Fortunately, NumPy has a polyfit function that makes it super easy to play with this and experiment with different results, so let's go take a look. Time for fun with polynomial regression. I really do think it's fun, by the way. It's kind of cool seeing all that high school math actually coming into some practical application. Go ahead and open the PolynomialRegression.ipynb and let's have some fun.
Let's create a new relationship between our page speeds, and our purchase amount fake data, and this time we're going to create a more complex relationship that's not linear. We're going to take the page speed and make it some function of the division of page speed for the purchase amount:
%matplotlib inline
from pylab import *
np.random.seed(2)
pageSpeeds = np.random.normal(3.0, 1.0, 1000)
purchaseAmount = np.random.normal(50.0, 10.0, 1000) / pageSpeeds
scatter(pageSpeeds, purchaseAmount)
If we do a scatter plot, we end up with the following:
By the way, if you're wondering what the np.random.seed line does, it creates a random seed value, and it means that when we do subsequent random operations they will be deterministic. By doing this we can make sure that, every time we run this bit of code, we end up with the same exact results. That's going to be important later on because I'm going to suggest that you come back and actually try different fits to this data to compare the fits that you get. So, it's important that you're starting with the same initial set of points.
You can see that that's not really a linear relationship. We could try to fit a line to it and it would be okay for a lot of the data, maybe down at the right side of the graph, but not so much towards the left. We really have more of an exponential curve.

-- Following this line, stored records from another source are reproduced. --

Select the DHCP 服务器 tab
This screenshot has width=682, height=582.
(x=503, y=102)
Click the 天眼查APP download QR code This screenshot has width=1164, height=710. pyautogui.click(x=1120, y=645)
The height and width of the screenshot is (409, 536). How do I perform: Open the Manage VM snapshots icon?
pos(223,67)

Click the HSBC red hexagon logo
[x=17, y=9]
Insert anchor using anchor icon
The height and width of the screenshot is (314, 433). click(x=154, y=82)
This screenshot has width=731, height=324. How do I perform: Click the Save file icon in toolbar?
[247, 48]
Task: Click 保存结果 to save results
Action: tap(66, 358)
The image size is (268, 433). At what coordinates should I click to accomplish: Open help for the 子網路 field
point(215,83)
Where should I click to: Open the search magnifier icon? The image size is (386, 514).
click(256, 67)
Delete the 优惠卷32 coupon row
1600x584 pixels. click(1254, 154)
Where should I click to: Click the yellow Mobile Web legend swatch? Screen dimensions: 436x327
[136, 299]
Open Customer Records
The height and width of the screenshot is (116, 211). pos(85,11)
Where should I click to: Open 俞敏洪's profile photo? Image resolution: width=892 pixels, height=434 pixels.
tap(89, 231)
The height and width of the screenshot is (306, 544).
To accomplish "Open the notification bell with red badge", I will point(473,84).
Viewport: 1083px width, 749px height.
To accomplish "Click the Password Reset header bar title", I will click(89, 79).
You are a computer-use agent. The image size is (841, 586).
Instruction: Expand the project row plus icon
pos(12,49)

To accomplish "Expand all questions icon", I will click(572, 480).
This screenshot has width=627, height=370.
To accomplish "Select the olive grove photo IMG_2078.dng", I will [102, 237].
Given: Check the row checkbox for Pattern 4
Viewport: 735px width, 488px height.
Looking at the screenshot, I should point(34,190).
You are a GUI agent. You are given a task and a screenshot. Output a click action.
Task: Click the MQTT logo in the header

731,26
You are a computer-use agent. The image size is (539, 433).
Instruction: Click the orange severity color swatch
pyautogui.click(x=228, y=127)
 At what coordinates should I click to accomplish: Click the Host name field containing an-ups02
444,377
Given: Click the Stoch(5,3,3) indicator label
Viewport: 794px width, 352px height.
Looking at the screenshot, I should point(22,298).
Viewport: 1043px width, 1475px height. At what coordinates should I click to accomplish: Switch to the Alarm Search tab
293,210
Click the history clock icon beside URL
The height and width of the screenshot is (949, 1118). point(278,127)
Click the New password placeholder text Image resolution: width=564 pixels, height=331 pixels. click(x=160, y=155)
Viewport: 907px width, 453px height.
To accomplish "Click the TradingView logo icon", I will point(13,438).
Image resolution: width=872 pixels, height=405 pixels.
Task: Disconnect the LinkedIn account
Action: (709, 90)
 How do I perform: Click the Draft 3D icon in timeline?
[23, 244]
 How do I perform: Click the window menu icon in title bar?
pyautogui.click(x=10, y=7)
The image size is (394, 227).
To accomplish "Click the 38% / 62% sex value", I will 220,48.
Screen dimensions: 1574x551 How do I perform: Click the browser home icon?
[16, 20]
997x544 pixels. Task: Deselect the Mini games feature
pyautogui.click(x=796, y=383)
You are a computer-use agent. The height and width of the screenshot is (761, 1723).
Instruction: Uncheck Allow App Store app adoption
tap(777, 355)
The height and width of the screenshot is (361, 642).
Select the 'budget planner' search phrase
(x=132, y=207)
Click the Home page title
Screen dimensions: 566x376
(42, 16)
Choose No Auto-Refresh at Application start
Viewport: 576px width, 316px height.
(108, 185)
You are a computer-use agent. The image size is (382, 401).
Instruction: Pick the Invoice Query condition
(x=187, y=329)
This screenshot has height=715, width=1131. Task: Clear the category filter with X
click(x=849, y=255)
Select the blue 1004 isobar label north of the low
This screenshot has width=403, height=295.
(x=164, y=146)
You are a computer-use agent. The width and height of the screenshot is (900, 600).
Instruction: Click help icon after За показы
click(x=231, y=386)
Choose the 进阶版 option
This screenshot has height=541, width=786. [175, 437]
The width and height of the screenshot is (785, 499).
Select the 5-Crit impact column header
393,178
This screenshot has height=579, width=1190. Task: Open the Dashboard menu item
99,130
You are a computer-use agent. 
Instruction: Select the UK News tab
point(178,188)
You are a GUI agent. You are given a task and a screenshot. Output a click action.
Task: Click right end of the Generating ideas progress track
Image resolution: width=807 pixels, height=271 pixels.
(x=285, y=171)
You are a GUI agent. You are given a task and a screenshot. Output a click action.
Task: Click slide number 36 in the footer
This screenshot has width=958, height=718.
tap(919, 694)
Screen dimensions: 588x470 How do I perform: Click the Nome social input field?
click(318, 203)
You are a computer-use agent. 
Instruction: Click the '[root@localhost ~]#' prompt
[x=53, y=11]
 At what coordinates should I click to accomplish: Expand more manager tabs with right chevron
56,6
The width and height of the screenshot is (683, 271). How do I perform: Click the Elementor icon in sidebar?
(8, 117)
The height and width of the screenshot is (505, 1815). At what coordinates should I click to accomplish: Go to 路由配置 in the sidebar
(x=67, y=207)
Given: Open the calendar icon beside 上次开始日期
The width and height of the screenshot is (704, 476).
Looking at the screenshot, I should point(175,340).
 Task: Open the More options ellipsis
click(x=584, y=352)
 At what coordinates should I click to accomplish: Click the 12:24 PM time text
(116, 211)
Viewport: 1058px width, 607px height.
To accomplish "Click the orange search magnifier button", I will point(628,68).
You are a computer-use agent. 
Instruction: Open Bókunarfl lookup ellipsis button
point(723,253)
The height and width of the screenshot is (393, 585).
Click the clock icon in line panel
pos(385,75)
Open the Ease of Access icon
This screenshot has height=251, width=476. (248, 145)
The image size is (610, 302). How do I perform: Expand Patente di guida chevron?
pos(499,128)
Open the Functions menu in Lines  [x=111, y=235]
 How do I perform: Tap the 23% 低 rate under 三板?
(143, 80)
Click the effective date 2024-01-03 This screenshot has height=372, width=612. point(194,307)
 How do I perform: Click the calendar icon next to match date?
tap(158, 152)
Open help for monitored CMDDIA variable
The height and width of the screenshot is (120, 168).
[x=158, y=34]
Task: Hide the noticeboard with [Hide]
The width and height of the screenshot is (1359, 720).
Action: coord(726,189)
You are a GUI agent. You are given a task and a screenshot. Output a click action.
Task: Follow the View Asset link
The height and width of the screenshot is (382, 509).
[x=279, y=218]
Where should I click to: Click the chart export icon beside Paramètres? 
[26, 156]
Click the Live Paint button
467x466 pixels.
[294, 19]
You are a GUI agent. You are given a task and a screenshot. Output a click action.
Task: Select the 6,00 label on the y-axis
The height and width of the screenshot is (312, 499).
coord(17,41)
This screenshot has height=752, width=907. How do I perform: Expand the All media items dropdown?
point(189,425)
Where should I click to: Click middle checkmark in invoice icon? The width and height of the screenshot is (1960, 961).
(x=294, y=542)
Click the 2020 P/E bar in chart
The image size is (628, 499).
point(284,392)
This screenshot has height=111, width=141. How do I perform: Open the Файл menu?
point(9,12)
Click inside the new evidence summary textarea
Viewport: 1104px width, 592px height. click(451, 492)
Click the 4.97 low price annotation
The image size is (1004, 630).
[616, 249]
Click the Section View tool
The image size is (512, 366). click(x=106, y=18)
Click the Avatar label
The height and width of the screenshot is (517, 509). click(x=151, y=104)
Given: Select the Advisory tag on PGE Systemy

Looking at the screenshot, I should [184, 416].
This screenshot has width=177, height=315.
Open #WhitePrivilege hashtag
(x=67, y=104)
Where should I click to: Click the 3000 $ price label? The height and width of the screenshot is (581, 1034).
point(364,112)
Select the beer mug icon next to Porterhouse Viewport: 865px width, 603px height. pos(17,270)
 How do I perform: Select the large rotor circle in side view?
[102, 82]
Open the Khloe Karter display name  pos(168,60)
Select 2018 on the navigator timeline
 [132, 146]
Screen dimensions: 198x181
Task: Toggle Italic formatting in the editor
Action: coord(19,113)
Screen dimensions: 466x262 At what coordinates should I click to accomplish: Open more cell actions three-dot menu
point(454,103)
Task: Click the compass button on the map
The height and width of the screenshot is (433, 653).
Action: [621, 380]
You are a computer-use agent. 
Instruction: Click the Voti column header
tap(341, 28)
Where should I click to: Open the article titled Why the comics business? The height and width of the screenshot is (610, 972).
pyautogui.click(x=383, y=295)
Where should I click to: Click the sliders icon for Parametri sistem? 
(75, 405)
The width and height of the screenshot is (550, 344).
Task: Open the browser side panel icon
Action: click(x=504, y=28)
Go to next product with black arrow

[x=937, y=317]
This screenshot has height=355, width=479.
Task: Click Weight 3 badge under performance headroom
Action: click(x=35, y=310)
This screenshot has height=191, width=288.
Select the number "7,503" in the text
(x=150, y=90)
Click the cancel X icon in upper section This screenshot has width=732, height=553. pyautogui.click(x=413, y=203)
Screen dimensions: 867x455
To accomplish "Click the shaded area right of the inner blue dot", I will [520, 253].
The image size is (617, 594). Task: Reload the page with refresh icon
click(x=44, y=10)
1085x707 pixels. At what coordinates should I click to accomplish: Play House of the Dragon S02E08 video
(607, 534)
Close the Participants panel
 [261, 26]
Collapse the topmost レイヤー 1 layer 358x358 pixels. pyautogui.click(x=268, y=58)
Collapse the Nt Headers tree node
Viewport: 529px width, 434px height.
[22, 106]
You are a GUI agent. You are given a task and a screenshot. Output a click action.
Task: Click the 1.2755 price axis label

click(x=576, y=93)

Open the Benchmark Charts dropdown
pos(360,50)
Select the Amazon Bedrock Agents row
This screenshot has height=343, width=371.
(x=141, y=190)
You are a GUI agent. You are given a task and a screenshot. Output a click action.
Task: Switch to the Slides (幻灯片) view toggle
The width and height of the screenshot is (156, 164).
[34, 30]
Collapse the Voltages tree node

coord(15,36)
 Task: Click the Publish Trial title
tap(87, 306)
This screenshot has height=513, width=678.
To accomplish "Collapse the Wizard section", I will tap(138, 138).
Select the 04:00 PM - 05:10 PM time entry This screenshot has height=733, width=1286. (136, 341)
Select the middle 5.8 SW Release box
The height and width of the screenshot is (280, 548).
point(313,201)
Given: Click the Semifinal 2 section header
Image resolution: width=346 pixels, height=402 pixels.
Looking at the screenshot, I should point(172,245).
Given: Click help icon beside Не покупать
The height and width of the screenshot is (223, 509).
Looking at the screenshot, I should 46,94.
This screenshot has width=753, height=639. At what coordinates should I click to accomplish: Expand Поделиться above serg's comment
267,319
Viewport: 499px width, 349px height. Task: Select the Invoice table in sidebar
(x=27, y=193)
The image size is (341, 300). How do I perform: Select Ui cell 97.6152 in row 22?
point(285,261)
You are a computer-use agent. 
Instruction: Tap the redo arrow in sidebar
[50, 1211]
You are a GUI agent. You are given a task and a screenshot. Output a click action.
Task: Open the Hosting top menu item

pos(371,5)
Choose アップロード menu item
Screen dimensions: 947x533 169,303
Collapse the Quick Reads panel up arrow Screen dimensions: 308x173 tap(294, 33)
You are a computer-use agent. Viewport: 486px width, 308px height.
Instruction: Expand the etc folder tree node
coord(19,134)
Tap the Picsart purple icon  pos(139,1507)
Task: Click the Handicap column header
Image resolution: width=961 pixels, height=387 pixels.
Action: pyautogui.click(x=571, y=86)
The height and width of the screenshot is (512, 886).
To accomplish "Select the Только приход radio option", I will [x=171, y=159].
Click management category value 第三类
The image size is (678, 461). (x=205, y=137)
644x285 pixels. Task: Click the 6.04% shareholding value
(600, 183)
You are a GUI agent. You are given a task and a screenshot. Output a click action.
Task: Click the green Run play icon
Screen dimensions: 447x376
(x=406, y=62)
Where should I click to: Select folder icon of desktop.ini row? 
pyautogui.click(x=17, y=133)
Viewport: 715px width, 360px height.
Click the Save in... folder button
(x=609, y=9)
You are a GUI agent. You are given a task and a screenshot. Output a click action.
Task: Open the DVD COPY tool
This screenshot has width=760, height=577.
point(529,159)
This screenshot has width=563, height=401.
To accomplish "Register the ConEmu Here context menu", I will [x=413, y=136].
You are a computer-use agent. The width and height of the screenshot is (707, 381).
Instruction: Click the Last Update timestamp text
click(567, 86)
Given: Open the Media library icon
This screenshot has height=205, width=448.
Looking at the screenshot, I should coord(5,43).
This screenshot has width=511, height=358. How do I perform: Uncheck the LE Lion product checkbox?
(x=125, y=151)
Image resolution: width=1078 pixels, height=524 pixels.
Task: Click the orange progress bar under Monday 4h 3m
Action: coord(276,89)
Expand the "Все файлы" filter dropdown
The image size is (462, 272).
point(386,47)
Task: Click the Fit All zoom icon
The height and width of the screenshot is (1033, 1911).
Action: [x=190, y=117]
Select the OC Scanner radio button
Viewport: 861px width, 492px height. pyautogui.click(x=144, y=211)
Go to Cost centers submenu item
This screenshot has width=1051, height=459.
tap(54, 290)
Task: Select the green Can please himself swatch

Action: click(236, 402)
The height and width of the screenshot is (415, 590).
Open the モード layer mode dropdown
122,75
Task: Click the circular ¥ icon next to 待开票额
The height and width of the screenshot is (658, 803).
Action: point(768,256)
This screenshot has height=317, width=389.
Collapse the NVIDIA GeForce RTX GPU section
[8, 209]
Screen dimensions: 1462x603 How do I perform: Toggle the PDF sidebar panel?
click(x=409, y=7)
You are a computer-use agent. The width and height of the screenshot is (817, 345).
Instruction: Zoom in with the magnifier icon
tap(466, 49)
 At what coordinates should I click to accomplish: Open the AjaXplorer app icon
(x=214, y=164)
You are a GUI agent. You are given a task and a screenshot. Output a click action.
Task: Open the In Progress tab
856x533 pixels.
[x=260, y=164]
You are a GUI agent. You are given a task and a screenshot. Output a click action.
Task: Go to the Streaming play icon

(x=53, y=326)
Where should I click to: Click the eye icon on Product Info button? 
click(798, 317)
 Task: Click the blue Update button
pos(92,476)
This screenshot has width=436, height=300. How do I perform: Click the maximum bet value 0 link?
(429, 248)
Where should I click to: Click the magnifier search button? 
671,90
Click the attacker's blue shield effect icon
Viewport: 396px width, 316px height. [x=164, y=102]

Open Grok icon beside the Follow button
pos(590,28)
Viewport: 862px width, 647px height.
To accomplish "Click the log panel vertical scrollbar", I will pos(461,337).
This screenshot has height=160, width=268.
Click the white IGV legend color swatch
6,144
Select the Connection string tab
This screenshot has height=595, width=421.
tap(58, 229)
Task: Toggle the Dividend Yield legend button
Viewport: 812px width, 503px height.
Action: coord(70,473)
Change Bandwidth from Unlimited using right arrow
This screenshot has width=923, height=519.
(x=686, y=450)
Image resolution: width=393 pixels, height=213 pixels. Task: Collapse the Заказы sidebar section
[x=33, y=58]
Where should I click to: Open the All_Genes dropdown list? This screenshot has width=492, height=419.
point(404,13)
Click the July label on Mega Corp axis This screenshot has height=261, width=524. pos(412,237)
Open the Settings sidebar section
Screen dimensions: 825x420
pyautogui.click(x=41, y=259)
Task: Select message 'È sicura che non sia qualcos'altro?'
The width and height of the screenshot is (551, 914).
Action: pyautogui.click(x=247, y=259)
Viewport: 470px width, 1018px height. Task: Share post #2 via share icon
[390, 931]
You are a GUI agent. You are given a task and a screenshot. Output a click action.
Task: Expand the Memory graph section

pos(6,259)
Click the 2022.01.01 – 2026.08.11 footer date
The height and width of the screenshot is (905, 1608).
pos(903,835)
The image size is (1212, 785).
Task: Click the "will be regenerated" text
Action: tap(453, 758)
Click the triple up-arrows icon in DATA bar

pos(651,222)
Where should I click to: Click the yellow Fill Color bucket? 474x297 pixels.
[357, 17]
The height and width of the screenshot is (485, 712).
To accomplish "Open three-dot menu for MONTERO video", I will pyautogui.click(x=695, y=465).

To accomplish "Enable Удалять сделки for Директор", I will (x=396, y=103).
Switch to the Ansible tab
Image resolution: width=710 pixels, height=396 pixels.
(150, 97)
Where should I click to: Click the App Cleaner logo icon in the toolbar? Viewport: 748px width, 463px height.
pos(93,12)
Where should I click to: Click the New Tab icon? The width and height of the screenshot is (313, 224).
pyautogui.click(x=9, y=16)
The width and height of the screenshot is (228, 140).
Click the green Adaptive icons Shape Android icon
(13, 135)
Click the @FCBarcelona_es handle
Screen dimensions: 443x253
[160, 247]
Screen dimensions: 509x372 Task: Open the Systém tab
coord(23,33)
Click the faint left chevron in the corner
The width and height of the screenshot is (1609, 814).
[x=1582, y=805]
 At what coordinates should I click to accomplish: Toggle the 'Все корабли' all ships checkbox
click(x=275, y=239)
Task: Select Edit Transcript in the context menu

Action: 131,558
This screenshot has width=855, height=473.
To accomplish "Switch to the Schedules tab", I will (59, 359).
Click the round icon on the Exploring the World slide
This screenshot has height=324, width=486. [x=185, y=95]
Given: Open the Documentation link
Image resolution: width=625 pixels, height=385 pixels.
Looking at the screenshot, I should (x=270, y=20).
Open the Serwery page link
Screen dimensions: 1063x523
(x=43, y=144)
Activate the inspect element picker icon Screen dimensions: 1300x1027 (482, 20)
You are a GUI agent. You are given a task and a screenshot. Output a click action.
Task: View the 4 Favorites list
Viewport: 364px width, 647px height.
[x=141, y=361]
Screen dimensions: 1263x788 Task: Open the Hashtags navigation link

Now it just happens that NumPy has a polyfit() function that allows you to fit any degree polynomial you want to this data. So, for example, we could say our x-axis is an array of the page speeds (pageSpeeds) that we have, and our y-axis is an array of the purchase amounts (purchaseAmount) that we have. We can then just call np.polyfit(x, y, 4), meaning that we want a fourth degree polynomial fit to this data.
x = np.array(pageSpeeds)
y = np.array(purchaseAmount)
p4 = np.poly1d(np.polyfit(x, y, 4))
Let's go ahead and run that. It runs pretty quickly, and we can then plot that. So, we're going to create a little graph here that plots our scatter plot of original points versus our predicted points.
import matplotlib.pyplot as plt
xp = np.linspace(0, 7, 100)
plt.scatter(x, y)
plt.plot(xp, p4(xp), c='r')
plt.show()
The output looks like the following graph:
At this point, it looks like a reasonably good fit. What you want to ask yourself though is, "Am I overfitting? Does my curve look like it's actually going out of its way to accommodate outliers?" I find that that's not really happening. I don't really see a whole lot of craziness going on.
If I had a really high order polynomial, it might swoop up at the top to catch that one outlier and then swoop downwards to catch the outliers there, and get a little bit more stable through where we have a lot of density, and maybe then it could potentially go all over the place trying to fit the last set of outliers at the end. If you see that sort of nonsense, you know you have too many orders, too many degrees in your polynomial, and you should probably bring it back down because, although it fits the data that you observed, it's not going to be useful for predicting data you haven't seen.
Imagine I have some curve that swoops way up and then back down again to fit outliers. My prediction for something in between there isn't going to be accurate. The curve really should be in the middle. Later in this book we'll talk about the main ways of detecting such overfitting, but for now, please just observe it and know we'll go deeper later.